(Beginning of Excerpted text)

One who just got his virtual head handed to him is Martin Shkreli, the arrogant horse’s ass who bought a tiny drug company and jacked up the price of their drug by 5000%. He was convicted on various fraud charges unrelated to the price increase.

The real lesson here is how easy it was for Shkreli to do what many others have done – make huge profits off our for-profit healthcare system. Most just do it very quietly.

Lemonade is launching in New Jersey.

This is a very, very big deal, with insurance about as different from traditional insurance as you can get.

  • Lemonade sells homeowners and renters insurance in four states and has licenses in 9 more
  • It is a Certified B-Corp – underwriting profits are donated to nonprofits picked by policyholders.
  • It makes its money from a flat 20% fee
  • Premiums belong to the insured, not the insurer. Any unclaimed or unpaid funds are returned at the end of the year at the Giveback.
  • 10% of Lemonade’s 2016 revenue went to 14 different not-for-profits

Scoff or smirk if you will – these guys and others like them will become a major force in property and casualty insurance.

Including workers’ comp…

Workers’ comp

First up, a bit more intel on the OneCall – Spreemo “deal” following up on last week’s post…Most of Spreemo’s employees will move to OCCM, with just a handful staying behind at Spreemo. It’s not clear what Spreemo will be doing in the future, but the company’s unlikely to deliver the kind of returns owner Pamplona envisioned when they invested a couple years back.

(End of Excerpted text)
(Beginning of Data records)

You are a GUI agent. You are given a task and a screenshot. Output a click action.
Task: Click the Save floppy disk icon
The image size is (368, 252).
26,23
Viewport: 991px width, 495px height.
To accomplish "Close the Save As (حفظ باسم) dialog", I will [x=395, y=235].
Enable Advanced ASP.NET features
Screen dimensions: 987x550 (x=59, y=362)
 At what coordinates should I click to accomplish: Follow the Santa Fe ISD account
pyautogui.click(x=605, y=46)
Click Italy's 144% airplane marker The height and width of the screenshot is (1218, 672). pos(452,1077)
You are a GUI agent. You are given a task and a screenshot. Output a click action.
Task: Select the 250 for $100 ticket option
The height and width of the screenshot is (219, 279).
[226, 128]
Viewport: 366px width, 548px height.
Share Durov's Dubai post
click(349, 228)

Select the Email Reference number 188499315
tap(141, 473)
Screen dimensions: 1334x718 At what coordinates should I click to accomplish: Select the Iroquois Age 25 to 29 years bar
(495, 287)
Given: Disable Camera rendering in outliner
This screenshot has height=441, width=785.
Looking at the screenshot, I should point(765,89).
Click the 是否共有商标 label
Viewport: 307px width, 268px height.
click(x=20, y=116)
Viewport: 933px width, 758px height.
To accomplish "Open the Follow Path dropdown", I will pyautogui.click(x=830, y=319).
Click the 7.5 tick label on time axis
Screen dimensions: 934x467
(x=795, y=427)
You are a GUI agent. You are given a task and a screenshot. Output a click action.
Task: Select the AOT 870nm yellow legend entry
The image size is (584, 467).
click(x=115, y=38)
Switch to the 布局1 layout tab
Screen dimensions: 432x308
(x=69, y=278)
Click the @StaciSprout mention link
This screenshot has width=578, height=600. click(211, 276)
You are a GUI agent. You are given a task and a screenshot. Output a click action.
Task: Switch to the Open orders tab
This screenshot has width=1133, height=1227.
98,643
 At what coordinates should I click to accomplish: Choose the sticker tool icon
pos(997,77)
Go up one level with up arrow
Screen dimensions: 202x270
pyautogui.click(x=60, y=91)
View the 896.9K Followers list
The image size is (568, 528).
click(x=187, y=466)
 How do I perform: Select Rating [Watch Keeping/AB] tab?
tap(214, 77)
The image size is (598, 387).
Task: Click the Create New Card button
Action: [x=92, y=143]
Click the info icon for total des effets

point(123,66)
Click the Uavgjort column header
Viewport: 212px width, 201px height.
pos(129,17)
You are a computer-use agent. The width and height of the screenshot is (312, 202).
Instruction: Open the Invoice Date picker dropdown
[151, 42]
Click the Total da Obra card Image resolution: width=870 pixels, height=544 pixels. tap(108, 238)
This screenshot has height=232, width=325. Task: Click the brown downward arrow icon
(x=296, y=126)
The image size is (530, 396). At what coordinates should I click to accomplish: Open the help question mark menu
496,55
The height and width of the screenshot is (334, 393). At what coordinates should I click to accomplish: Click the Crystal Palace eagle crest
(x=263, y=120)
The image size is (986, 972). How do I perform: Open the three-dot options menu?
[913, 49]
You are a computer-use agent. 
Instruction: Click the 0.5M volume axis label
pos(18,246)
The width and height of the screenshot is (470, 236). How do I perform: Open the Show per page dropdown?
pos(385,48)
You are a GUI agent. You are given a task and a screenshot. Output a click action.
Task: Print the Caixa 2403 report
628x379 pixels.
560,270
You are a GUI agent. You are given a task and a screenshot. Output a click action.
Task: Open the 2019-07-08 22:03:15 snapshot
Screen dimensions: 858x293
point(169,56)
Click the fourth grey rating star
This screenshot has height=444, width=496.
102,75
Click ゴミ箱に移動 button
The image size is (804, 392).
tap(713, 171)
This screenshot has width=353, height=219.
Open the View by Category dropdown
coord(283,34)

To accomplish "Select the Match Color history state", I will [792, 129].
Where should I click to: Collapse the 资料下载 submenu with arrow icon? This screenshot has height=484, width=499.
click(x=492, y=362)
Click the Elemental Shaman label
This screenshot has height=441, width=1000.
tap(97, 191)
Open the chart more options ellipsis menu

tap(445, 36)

(End of Data records)

=== Exercise tasks ===
- a) Write out the part of the post on Shkreli, Lemonade, and workers' comp from "One who just" up to and including "it very quietly.".
- b) Summarize the post on Shkreli, Lemonade, and workers' comp in three sentences.
- c) Continue the post on Shkreli, Lemonade, and workers' comp from its last sentence.

=== Numbered responses ===
- a)
One who just got his virtual head handed to him is Martin Shkreli, the arrogant horse’s ass who bought a tiny drug company and jacked up the price of their drug by 5000%. He was convicted on various fraud charges unrelated to the price increase.

The real lesson here is how easy it was for Shkreli to do what many others have done – make huge profits off our for-profit healthcare system. Most just do it very quietly.

- b) Martin Shkreli, who raised a drug's price by 5000%, was convicted of fraud charges unrelated to that increase, and the post says many others also profit from the for-profit healthcare system, mostly quietly. Lemonade, a Certified B-Corp that makes its money from a flat 20% fee and returns unclaimed funds to policyholders, is launching in New Jersey, and the post predicts such insurers will become a major force in property and casualty insurance. In workers' comp, most of Spreemo's employees will move to OCCM after the OneCall–Spreemo deal, and Spreemo's future is unclear.

- c)
A while back NCCI published a piece on an injured worker’s catastrophic injury. Leaving aside the poor decision that led to the injury, what’s interesting to me is how the work comp insurer approached the injury – a potential amputation. While the article doesn’t get into this, my sense is if the worker had been hurt off the job, his health insurer would NOT have gone the extra mile to try to save his leg. However, because future earnings and disability are critical to work comp, his insurer – Nationwide – was very motivated to do whatever it could to keep him whole.

The estimable Ed Bernacki MD PhD and colleagues published a paper (thanks David Deitz MD PhD for the heads up) that concludes:

Occupational injury claimants 40 years of age and older with unilateral knee and shoulder symptoms ascribed to a work event tend to have bilateral age-related MRI changes. Age-related disorders should be distinguished from acute injury.

In English, we older folks have age-related problems that aren’t caused by our jobs…

 

 


Jul
19

Workers’ comp update

now that repeal and replace is dead, we can figure out what we missed while contemplating healthcare armageddon.

Workers’ comp

WCRI’s been publishing a flurry of great reports on injured worker outcomes, physician dispensing, opioids, and hospital costs. Sign up for a free webinar on outcomes here.

Coventry’s out with the second part of their work comp Drug Trends Report – download it here. This part deals with the differences between managed and unmanaged pharmacy.  Good video intro by Nikki Wilson too...

HealtheSystems is rumored to be looking to split the company in two, selling off the PBM and keeping the Ancillary Benefit Network business. With myMatrixx setting yet another high point for valuation recently, we’ll have to see if PBM prices remain stratospheric or drop a little closer to earth.

Given the myMatrixx – Express Scripts transaction had a ton of strategic benefit for the acquirer, a similar valuation for Healthe might be a tad optimistic. In addition, a very sizable chunk of the PBM business comes from one payer – the Travelers – a “customer concentration” issue that will give some pause.

BTW, I’m hearing optimism from many work comp pharma buyers about the “new” myMatrixx-ESI combination.  Guarded, but optimistic.

Medicare

Are you seeing an uptick in Commercial Repayment Center (CRC) demands coming from the Coordination of Benefits & Recovery Program? (COB&R)? A couple clients have mentioned this to me..the concern seems to be CMS is revisiting MSAs and looking for additional funds (I am likely not phrasing this correctly…Rafael, please clarify/correct!)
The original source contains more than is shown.